| "Great gift for xmas. But not how you'd think..."|| |
|- Reviewed By An Amazon User from USA|
|If you haven't already, don't buy this thing, at any price, even steeply discounted. It is in all seriousness, absolutely worthless for it's intended purpose. For anyone without a little mad scientist in them, and doesn't know this already, if you run even a very little power across a graphite pencil lead, it gets very very hot, very very fast. This is basicly the principle on which this tool operates. The point is split in two, joined by a sliver of some no conductive material. And when the two sides are shorted by touching a metalic surface, it does heat up rapidly. Unfortunetly, while in theory it sounds like it would work great, it usually succeeds only in incenerating the contact points on the soldering tip, making little sparks, and breaking away bits of the tip, usually having no usable effect whatsover on the solder. I wouldn't get near anything a value with this tool. All that said though, if you, like me, have already had the misfortune of purchasing this or receiving it as a gift, don't dispair, it's not a total loss. By simply pulling off the removable/replacable soldering tip, and throwing it away, you have a really nice, fully functional small christmas tree light bulb tester. They wouldn't fit the socket & contacts better if it had been made for that purpose all along. And the AA batteries provide just the right amount of power.
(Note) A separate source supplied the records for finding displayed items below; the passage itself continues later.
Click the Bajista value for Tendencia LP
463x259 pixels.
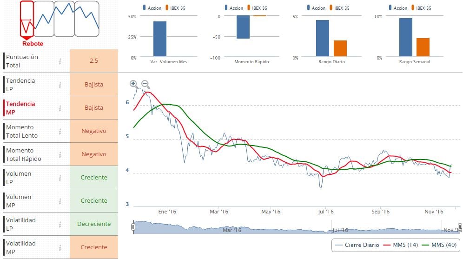pos(94,85)
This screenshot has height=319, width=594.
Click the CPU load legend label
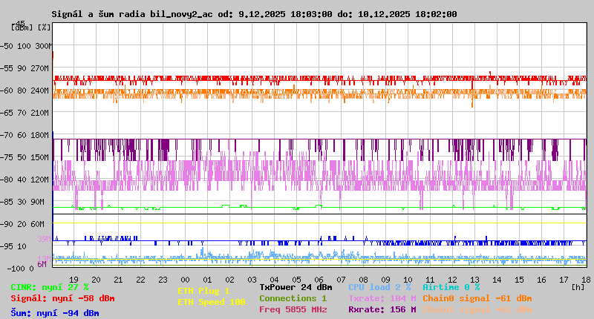[379, 287]
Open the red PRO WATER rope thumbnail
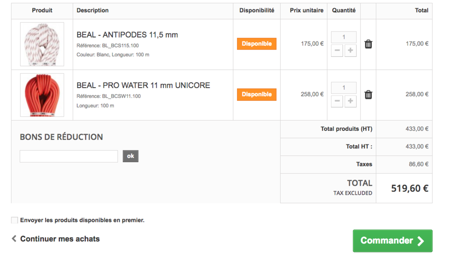The width and height of the screenshot is (449, 260). (42, 95)
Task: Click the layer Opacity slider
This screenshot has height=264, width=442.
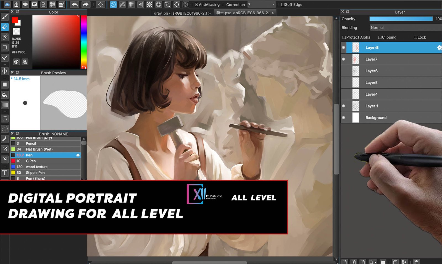Action: point(401,19)
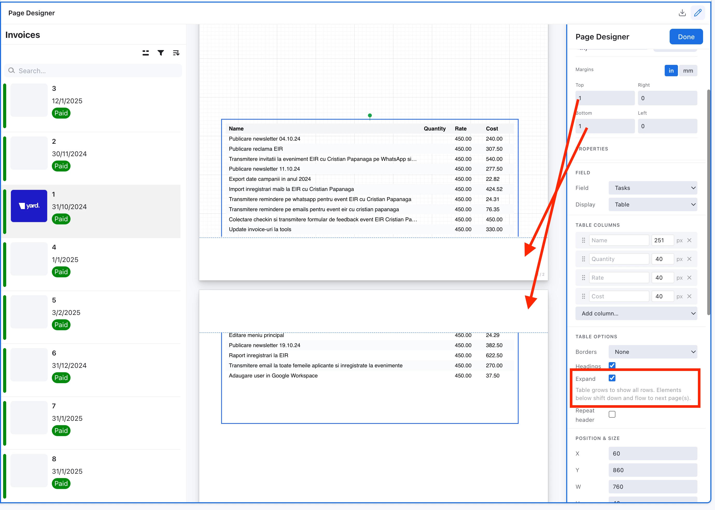
Task: Enable the Repeat header checkbox
Action: tap(612, 415)
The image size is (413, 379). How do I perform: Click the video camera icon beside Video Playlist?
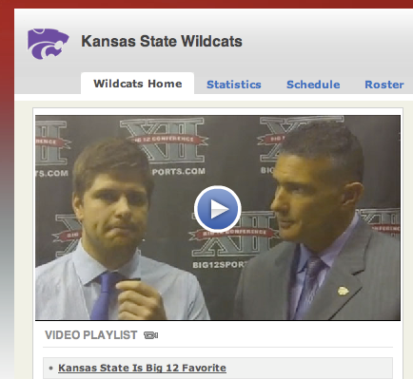pos(150,335)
| "Great Portable Tool"|| |
|- Reviewed By An Amazon User|
|I keep and use this on my sailboat. Very easy to use without the need of an electrical outlet. Heats quickly and makes great joints.|
| "useless"|| |
|- Reviewed By An Amazon User from ANN ARBOR, MI USA|
|If you can manage to get the thing to melt off a piece of solder, the solder is immediately repelled, so you can't actually get it to melt on the wire. I broke the tip after 10 minutes of frustration.|
| "Flimsy Faulty Flop"|| |
|- Reviewed By An Amazon User from Portland, Oregon United States|
|1~ Heats by resistance at tip/workpiece junction, so heating is inconsistent depending on workpiece thermal mass, contact pressure, and surface conductance |
2~ Tip has very puny thermal mass, is ridiculously fragile and grossly overpriced
3~ Reliable battery irons from other makers (eg Amazon item B0007IS2ZK) and butane irons are readily available.
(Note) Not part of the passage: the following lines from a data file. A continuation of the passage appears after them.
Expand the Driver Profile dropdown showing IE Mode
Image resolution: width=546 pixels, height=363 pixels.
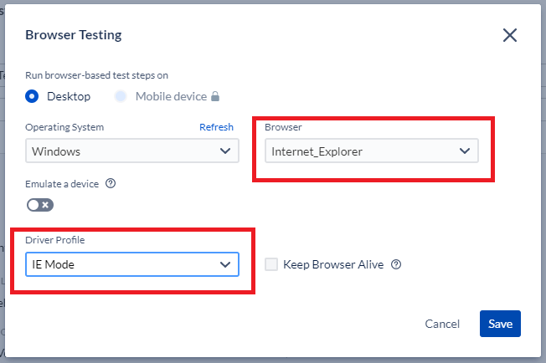132,264
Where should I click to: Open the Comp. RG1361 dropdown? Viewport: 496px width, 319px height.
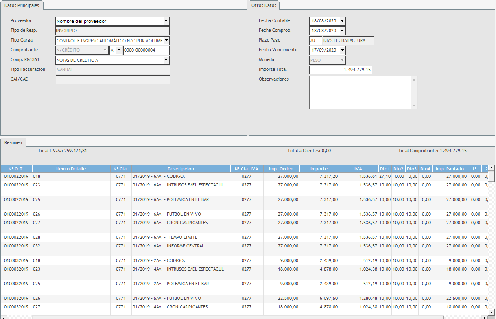click(x=166, y=60)
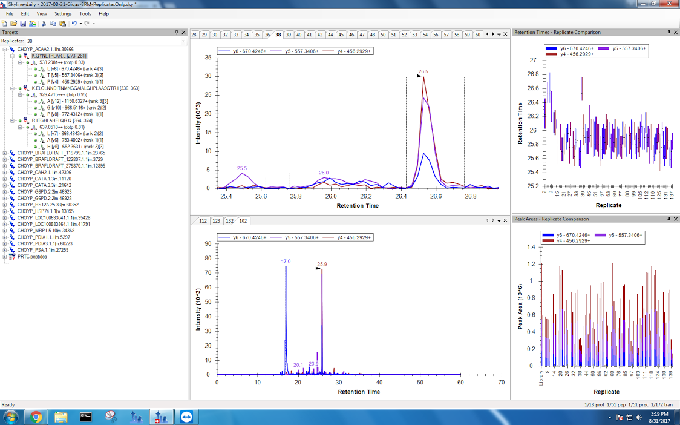Viewport: 680px width, 425px height.
Task: Click the Undo arrow icon
Action: pos(73,23)
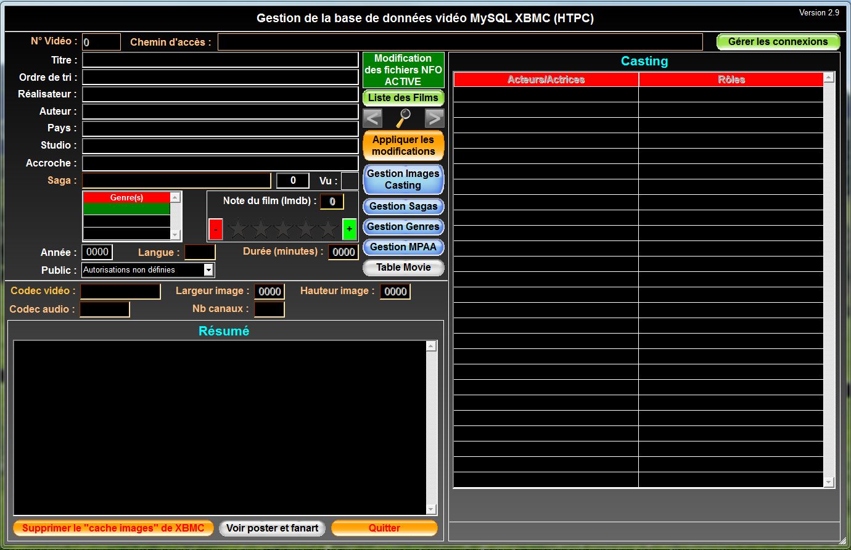
Task: Click the Rôles column header
Action: [731, 80]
| "Innovative, but won't replace a corded soldering iron"|| |
|- Reviewed By An Amazon User from San Diego, CA, United States|
|You have probably seen the commercials for Coleman Cold Heat battery operated soldering iron. Looks pretty nice on TV, so I decided to buy one and test it out.|
The tool works by applying 5 - 6 Volts DC from 4 AA batteries directly to the metallic surface being soldered on. There is an on-off switch, and a white illumination led, plus a red status led; but the heart of the tool is the special split tip, made of some kind of ferro-composite material.
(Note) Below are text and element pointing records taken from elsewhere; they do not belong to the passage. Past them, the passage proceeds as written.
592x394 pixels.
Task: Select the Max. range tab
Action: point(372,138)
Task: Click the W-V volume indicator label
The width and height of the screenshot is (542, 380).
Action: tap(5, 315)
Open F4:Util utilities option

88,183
The tip heats up the surface you want to weld by shorting up on it.
The idea basically works, indeed, you can heat up a metallic surface pretty well (though not for very long, in my trials a set of fully charged 2000 mAh Ni-MH batteries lasted less than 10 minutes). But don't throw away your corded soldering iron just yet.
As many of you know, one of the pillars of successful welding is to have a clean well groomed soldering tip that sucks up the solder like a sponge, and releases it to a well fluxed surface. Well, the Cold Heat tips do not hold any solder at all, they repel it.
The technique then is to apply solder directly to the welded surfaces, and that is a much more limited technique with results that can vary greatly depending on the kind of the surfaces being worked with.
Besides, all the shortcomings, this is a truly portable wireless soldering iron, and it is amazing that we have this technology now.